Trichet says European indicators better than expected as ECB leaves rates on hold

By Geir Moulson, AP
Thursday, August 5, 2010

Trichet says indicators ‘better than expected’

BERLIN — Europe’s economy is doing better than expected as the continent’s government debt crisis eases, the European Central Bank’s president said Thursday — but he cautioned that growth would remain “relatively modest.”

Jean-Claude Trichet’s comments underlined the new-found optimism about the 16-nation eurozone’s prospects after it appears to have put the worst of the debt crisis behind it.

Trichet’s monthly news conference came after the bank, as expected, left interest rates unchanged at a record low 1 percent for the 15th consecutive month. There was no hint as to when the bank might consider raising rates — a prospect that still appears distant given modest growth prospects and little sign of inflation.

Trichet said that “the available data for the third quarter are better than expected” after picking up in the second quarter.

Still, he expected the second half of this year “to be significantly less dynamic than the second quarter, because the second quarter seems to be really exceptional,” he added. Second-quarter data are due next week.

“I would not elaborate more on that,” Trichet said. “The main message is we remain cautious and prudent, we consider that we have undoubtedly a recovery … but again growth is likely to remain uneven and relatively modest.”

Trichet’s comments followed a period when the market concern has shifted to worries about the U.S. economy losing steam, and away from the government debt crisis which engulfed the eurozone for much of the beginning of the year.
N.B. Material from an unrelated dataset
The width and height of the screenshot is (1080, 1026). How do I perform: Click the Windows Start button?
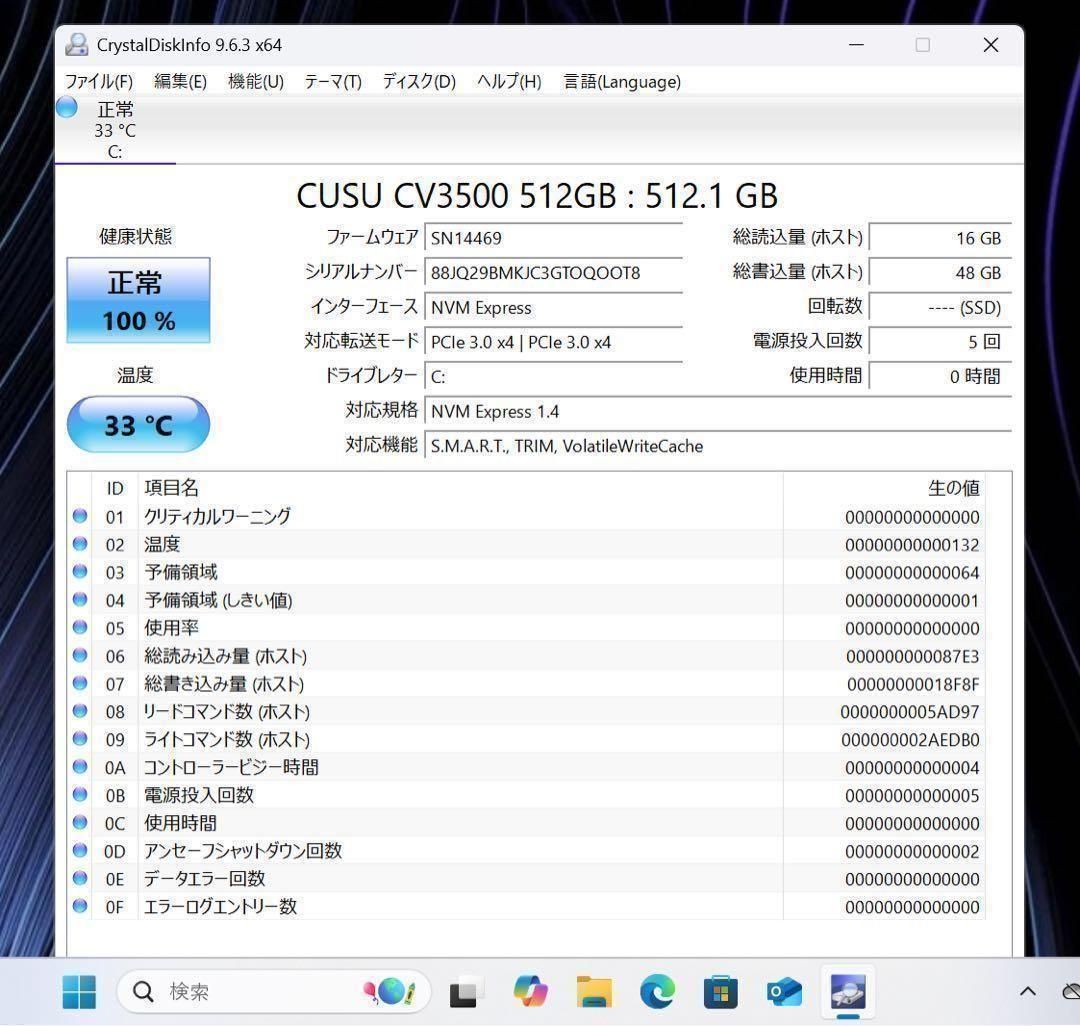(x=79, y=991)
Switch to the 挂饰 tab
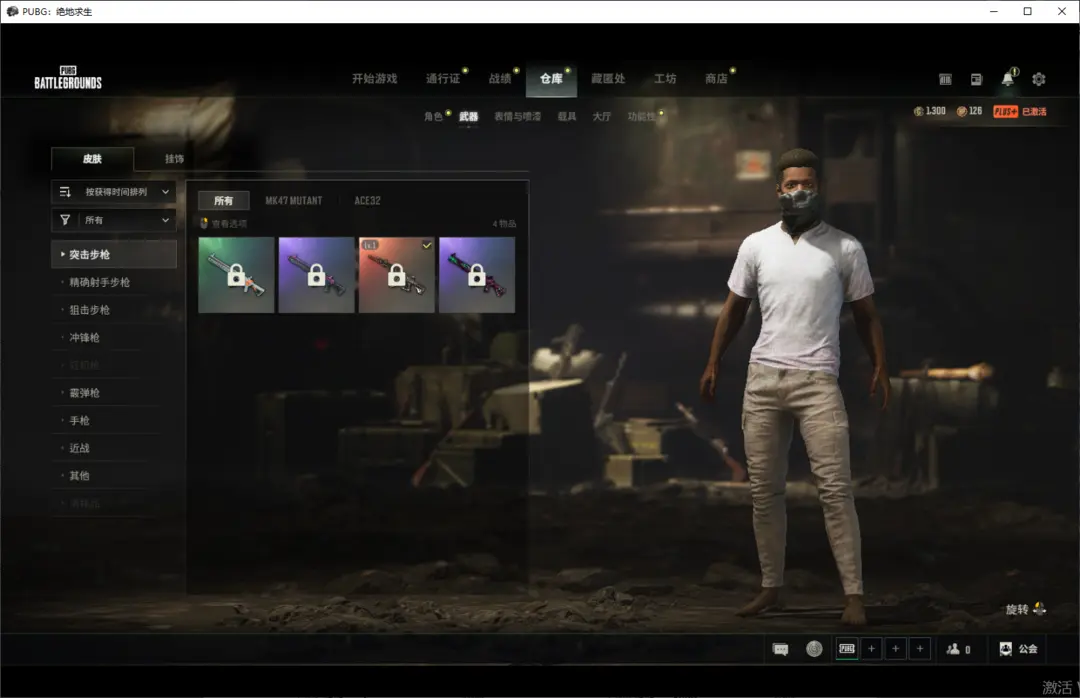 (x=174, y=159)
Europe, meanwhile, has benefited from a pickup in global trade.

A relaxed-looking Trichet, facing his first news conference for months that wasn’t dominated by questions about potential government debt defaults, shrugged aside the shift.

“I think that after having been extremely negative on Europe and extremely positive on the U.S., we are now observing some kind of swing in the other direction,” he said, adding that the ECB “did not declare victory.”

“I would say that it would be very premature to draw very negative conclusions on the U.S. economy at the moment,” Trichet said.

Also Thursday, the Bank of England left its interest rate unchanged at 0.5 percent for the 18th month.

“After today’s central bank meeting, we see no reason to change our forecast that the ECB will not raise its key rate before the end of next year,” said Joerg Kramer, the chief economist at Commerzbank in Frankfurt.

He described Trichet’s tone as “hardly more optimistic” than before, but noted that he is now describing the environment as one of “uncertainty” rather than “high uncertainty.”

The ECB is due to issue its revised economic projections next month, and Trichet’s words suggested they “will likely be revised slightly upwards again,” said Frederik Ducrozet of Credit Agricole.

The ECB forecast in June that the eurozone economy will grow between 0.7 percent and 1.3 percent this year and between 0.2 percent and 2.2 percent in 2011.

Ducrozet also noted that Trichet “refused to send any clear signal” on the future of its unconventional support measures ahead of next month’s meeting.

The ECB has been able to scale back several crisis measures and its emergency program to prop up bond markets by buying the debt of troubled governments has nearly ground to a halt.

“I am quite happy that this program — which continues — is meager,” Trichet said, adding that he would offer “no further indication” on how it will proceed in future.

Trichet declared Europe’s stress tests on 91 banks, whose results were published late last month, “a very impressive success.” Only seven banks failed, and many observers deemed the exercise too easy, but fears of renewed market turbulence proved unfounded.

Successful bond auctions by financially shaky Greece, Portugal and Spain also have helped calm markets.

Meanwhile, German data Thursday showed industrial orders returning to strong growth in June.

In Athens, the IMF, EU and ECB said Greece has made good progress implementing an austerity program to tackle its debt crisis and is expected to receive the second installment of rescue loans next month.

Trichet described that as “part of the overall picture,” and the issue barely featured at Thursday’s session in Frankfurt after months of worries.

“I see that there is absolutely no question on Greece, which I appreciate enormously,” he said as he closed his news conference.